Борис Черкун - Эдельвейсы растут на скалах
На расстоянии шага собака остановилась и стала медленно обходить меня, оскалив клыки, прижав уши и утробно рыча. Я так же медленно поворачивался, держа руки возле ее морды. С радостным удивлением я отметил тогда, что совсем не испугался, только сердце билось сильно и четко. Мысленно я даже подзадоривал пса: «Н-ну! Ну давай!» И еще отметил, что, следя настороженно за каждым движением зверя, вместе с тем с интересом разглядываю и навсегда запоминаю мерцающие глаза, вспыхивающие временами зеленым слюдяным блеском, тягучую слюну, ниточками свисающую с волосков, влажные, трепетные ноздри, хищно наморщенный нос.
Припадая к земле, готовая каждую секунду к броску, собака продолжала обходить меня, не приближаясь и не удаляясь. Я поворачивался вслед за нею, инстинктивно сознавая, что нельзя ни на пядь отступить, ни дать ей зайти сбоку.
Сделав круг, пес остановился, порычал еще и стал пятиться. Потом повернулся и затрусил, не оглядываясь, прочь. Я вздохнул облегченно, глубоко-глубоко. И в то же время мне даже обидно стало, что пес спасовал.

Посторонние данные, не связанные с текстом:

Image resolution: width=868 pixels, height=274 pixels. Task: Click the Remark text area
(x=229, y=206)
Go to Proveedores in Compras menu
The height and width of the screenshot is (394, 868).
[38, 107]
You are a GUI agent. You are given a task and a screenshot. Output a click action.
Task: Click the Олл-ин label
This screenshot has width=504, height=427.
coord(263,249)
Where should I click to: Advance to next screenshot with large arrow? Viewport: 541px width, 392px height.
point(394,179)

Как ни в чем не бывало, пошел было домой. Но, пройдя шагов пятьдесят, вдруг почувствовал страшную слабость, ноги отказывались держать, и я сел на землю. Рубашка прилипла к спине, на лбу, на шее выступил пот. Не было сил поднять руку утереться. Я не смог сдержать нервный, счастливый смех. Второй раз за этот вечер я удивился: когда опасность была рядом — был спокоен, владел собой, а сейчас не могу совладать с собственными руками и ногами, они как ватные… Но верх одержал все-таки я!
…А плафоны над головой плывут, плывут… Чувствую, что вот-вот… Спросил, который час, но ответа уже не услышал.
4
Сестричка Нина приносит утром термометры; мы притворяемся спящими.

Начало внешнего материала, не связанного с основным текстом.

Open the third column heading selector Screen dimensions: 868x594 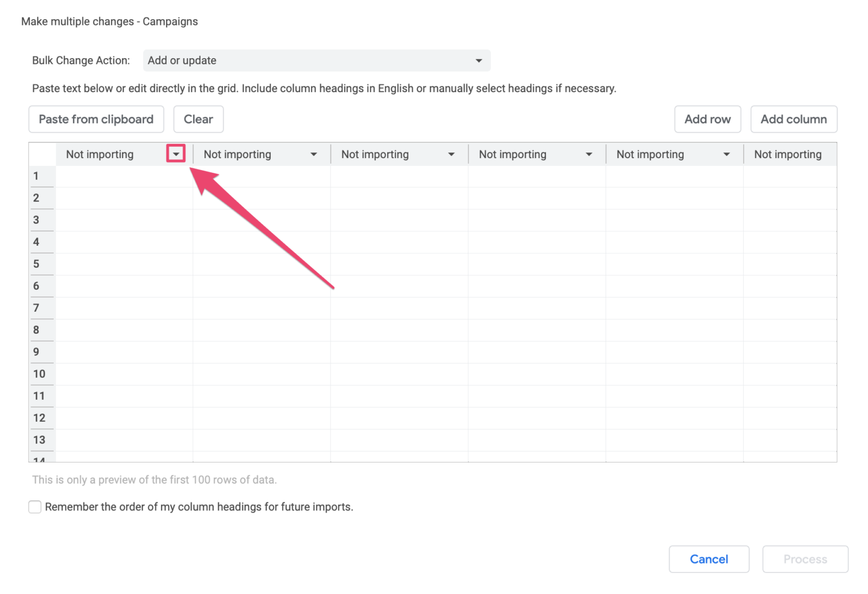[x=452, y=154]
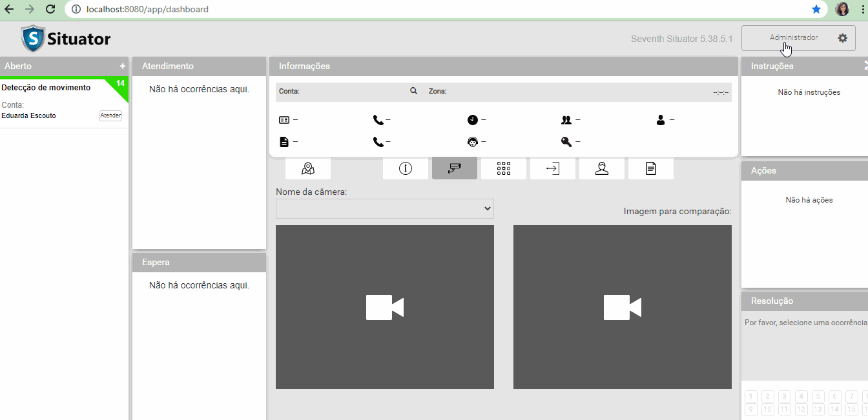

— Опять не хотите температуру мерять? Ох, аферисты (это ее любимое словечко). А что я буду ставить в температурный лист?
Из сестер Нина самая энергичная, самая заботливая, деловая. (Здесь всех сестер, кроме старшей, называют по имени.) Она среднего роста, худенькая, отчего кажется выше. Плечи, локти мальчишеские, угловатые.
— Да у нас у всех температура нормальная, — бубнит кто-то из-под одеяла.
— Ты мне эти шуточки брось! Ну ладно, бес с вами, всем поставлю нормальную.
Но у меня, как у послеоперационного, градусник греется под мышкой.
По коридору Нина шагом почти не ходит. Вот она бежит в палату.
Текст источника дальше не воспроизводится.